私の中で山田章博は、『フロントミッション3rd』であり、『マーメノイド』である。
私は、ファミ通を貪るように読んでいた。そうして、新発売のゲームソフトの記事で、よく、山田章博の絵を目にしていた。

けれども、妻にとっての山田章博は『十二国記』だという。

ちょうど、これらのゲームが発売された頃、ちょうどその頃は1999年、空からアンゴルモアの大王が降ってくるという、そんな年だった。

私にとり、『1999年の夏休み』とは、ある種黄金時代だったので、そのような恐怖よりも郷愁の方が強いわけだが、山田章博に関しては、それよりも遡ること、80年代の匂いの香る作品が好きだ。
誰だって、中学生時代、というのは、一番気持ちの悪い時期であると同時、一番美しい時間でもある。

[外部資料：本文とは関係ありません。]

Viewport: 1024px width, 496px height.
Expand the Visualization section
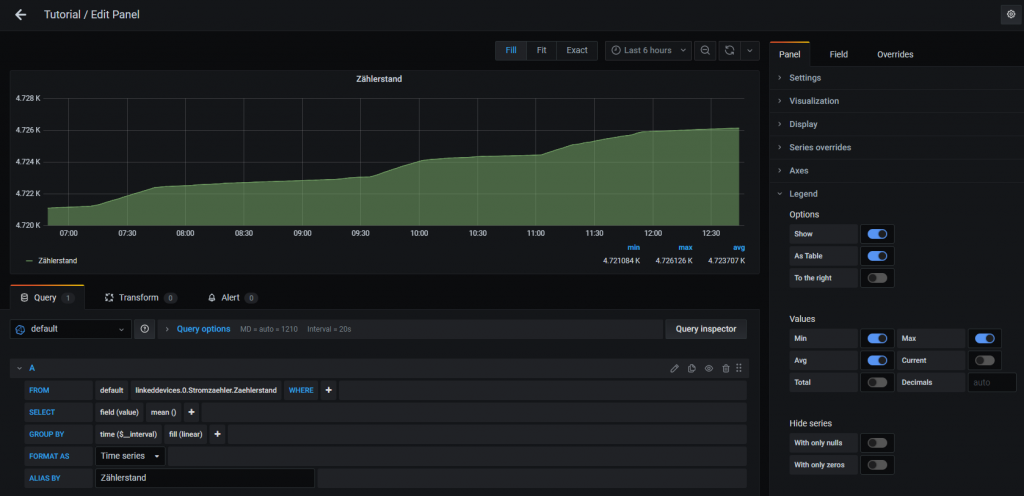pos(814,101)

金子修介の『1999年の夏休み』、ロケ地での上映とか最高だな〜。いいなぁ。

『十二国記』、と、いえば、以前、あるパーティで、私は小野不由美先生の旦那様の綾辻行人先生にご挨拶させて頂いたことがあるが、その際、妻があまりにも『十二国記』のウルトラなファンだったので、
「私の妻が『十二国記』の大ファンなんです!」
と、失礼極まりないことを言ってしまった。

が、然し、先生は笑顔で「ありがとうございます。伝えておきます。」と仰ってくださり、爾来、大ファンである。

さて、『十二国記』の絵が目に留まった。
いや、正確には、『十二国記』の絵が使われた山田章博の本だ。昨年発売された本である。

山田章博。京都では、ノンバーバル・パフォーマンスでお馴染みの『ギア‐GEAR』のイラストなどを手掛けているが、私はまだ観たことがない。

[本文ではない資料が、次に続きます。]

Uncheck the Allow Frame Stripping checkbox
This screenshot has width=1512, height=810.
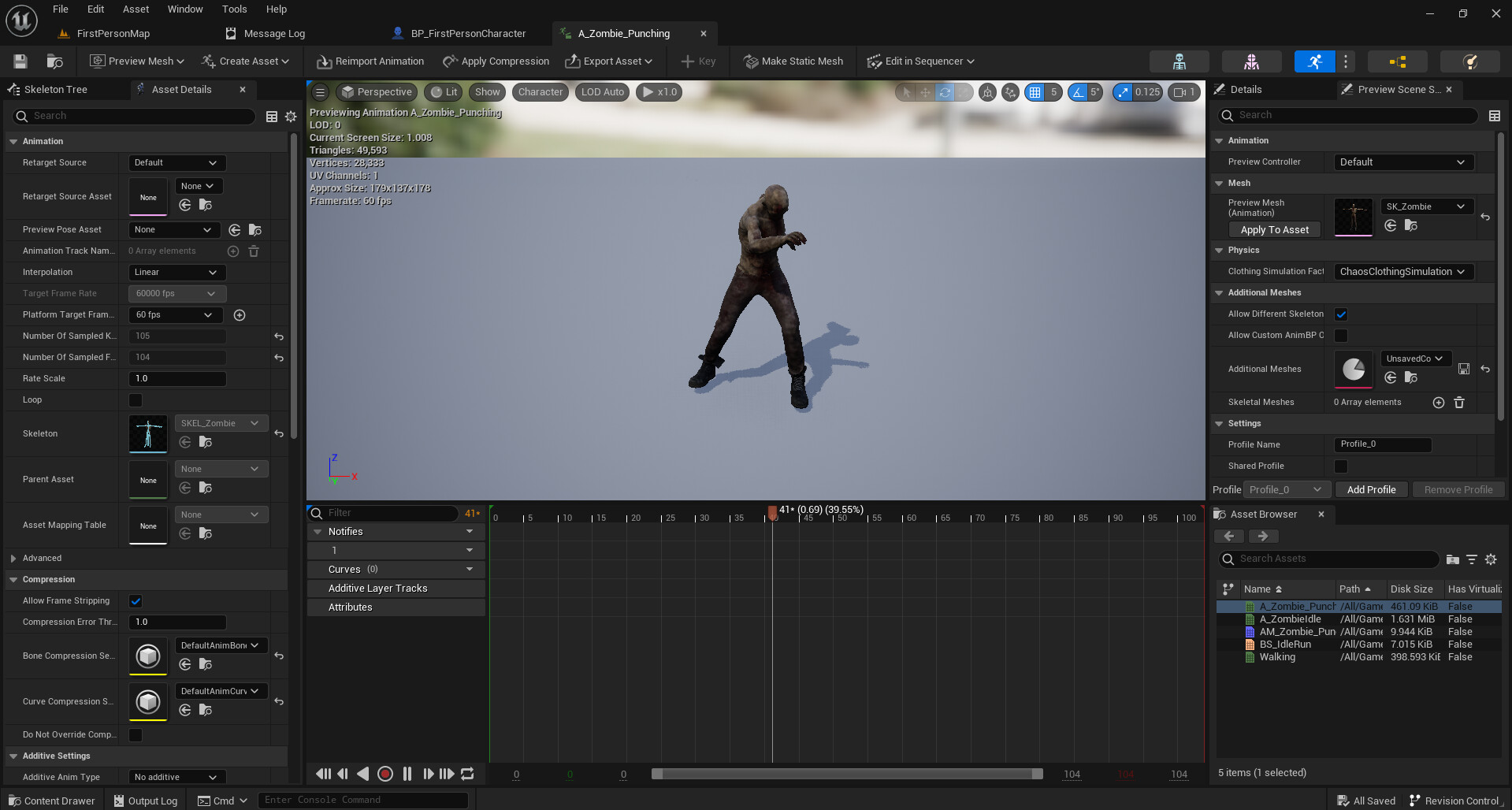135,600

そんな山田章博の作品の一つで、、私の本棚に収まる、『カフェ・ド・マキニカリス』。

山田章博の描く、なんともシュールな漫画であるが(まぁ全部シュールなんだけど)、これは重要な本である。

この、大正のカフエー的イラストがなんとも好きで、実際、ページを開くと、女給さんがメニューを見せてくれる。様々な物語(それも、どれもが幻想と不条理の匂いに満ち充ちた)がそこには置かれている。

『東方姫氏國たる我國の淑女心得 女子日常作法』という作品は私の好きなタイプの作品で、鈴木みそを思い出す。
鈴木みそは、こういう、説明書漫画、乃至はカタログ式漫画、というのを、よく『あんたっちゃぶる』や『大人のしくみ』で描いていたけれども、こういうのはセンスがいるのである。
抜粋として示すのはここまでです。